First Impressions: Five for Silver by Bella White

Bella White’s quavering vocals rise high one moment and dip low the next, as if wavering in the wind. Her voice is gentle as a feather yet weighty as sin. 

In a press release, she explains, “Five for Silver came out of a very inspiring time in the studio recording my album Among Other Things. We ended up having extra days with little to do and there are so many songs that I love to sing. So many songs that I’ve wanted to record. Each song feels like a different corner of my musical upbringing. With five songs I started thinking about that number and remembered a nursery rhyme, ‘One For Sorrow,’ and its magical superstition. It talks about seeing magpies and their number determining one’s good or bad luck. I thought I might name my EP after this in hopes of mustering some good fortune.”

I spotlighted two of the tracks when they were released as singles. Her empathetic spin on Neil Young’s “Unknown Legend” positively shimmers, while her rendition of Ted Lucas’ “I’ll Find a Way (I’ll Carry It All)” encases the soul. 

“Concrete and Barbed Wire” originally hails from Lucinda Williams’ Car Wheels On A Gravel Road. White says that it’s “one of the first songs that I remember loving to sing around the house as a kid.” Granted, it’s an odd song for a kid to sing—inspired by the Berlin Wall, it’s a poetic mediation on the divides that separate us from one another. Yet living with it for as long as she has means it’s been incorporated into her soul. She ably captures the nuances of the lyrics, in other words. The same is true of “Nobody Dies Anymore,” about the epidemic of violence in Chicago, originally by Tweedy (Wilco’s Jeff Tweedy and his son Spencer).

The EP closes with the Gram Parsons-penned “Luxury Liner,” which most folks will identify with Emmylou Harris.

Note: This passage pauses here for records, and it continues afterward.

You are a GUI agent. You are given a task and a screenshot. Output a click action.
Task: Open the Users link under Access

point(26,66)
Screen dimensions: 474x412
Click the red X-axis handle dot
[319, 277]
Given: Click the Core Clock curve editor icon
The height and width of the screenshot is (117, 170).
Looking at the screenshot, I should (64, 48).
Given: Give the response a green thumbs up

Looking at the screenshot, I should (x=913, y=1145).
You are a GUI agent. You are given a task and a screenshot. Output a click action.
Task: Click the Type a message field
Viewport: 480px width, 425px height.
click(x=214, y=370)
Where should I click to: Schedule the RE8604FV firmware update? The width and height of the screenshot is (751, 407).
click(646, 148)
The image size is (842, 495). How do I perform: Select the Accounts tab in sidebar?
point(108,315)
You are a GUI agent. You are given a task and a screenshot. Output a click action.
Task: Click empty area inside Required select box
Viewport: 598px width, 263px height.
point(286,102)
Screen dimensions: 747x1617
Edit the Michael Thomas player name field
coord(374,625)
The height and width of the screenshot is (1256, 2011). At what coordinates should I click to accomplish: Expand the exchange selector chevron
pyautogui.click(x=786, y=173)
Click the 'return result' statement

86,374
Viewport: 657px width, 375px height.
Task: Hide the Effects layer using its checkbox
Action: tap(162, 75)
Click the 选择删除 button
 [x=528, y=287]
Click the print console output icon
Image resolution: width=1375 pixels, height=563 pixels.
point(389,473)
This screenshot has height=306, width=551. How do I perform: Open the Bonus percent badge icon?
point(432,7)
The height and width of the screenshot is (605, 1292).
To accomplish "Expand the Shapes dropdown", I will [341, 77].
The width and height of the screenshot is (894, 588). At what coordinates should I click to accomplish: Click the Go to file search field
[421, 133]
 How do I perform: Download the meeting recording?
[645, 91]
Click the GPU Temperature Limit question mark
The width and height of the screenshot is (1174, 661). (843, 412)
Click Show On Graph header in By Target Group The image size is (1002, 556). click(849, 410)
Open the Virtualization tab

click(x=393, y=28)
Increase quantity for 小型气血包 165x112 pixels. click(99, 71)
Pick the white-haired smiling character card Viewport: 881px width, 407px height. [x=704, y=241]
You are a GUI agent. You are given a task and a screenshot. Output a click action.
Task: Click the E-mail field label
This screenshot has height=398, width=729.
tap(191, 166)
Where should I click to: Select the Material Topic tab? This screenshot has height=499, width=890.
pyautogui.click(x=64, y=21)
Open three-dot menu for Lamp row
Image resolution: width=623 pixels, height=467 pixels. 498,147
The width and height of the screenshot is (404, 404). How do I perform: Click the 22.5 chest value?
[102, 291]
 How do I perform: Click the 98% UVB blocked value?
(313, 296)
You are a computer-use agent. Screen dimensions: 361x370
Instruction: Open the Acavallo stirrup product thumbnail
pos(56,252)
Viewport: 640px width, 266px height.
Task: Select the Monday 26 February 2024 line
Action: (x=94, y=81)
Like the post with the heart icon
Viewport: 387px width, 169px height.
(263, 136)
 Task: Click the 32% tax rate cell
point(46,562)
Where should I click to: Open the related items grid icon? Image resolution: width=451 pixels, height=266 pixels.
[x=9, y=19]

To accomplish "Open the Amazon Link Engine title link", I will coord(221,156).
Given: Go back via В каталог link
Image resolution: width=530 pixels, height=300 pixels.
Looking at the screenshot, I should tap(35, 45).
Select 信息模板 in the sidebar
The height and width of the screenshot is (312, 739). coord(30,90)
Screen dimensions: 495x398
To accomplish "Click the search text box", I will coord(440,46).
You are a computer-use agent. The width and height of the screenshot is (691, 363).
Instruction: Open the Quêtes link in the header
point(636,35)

It was a highlight of the International Submarine Band’s Safe at Home album, released not long after Parsons jumped ship to join the Byrds in 1968. Emmy’s version kicks off her classic 1976 album of the same name, which topped the country charts in ’77. Bella does both proud.

Cover sets are often fun but not always illuminating, especially for music fans who’ve been around the block a time or three—the songs are so ingrained in our DNA that we perceive new renditions as cheap karaoke. Such is not the case here. Bella captures the magic of the original versions and adds some of her own. It’s well worth many listens.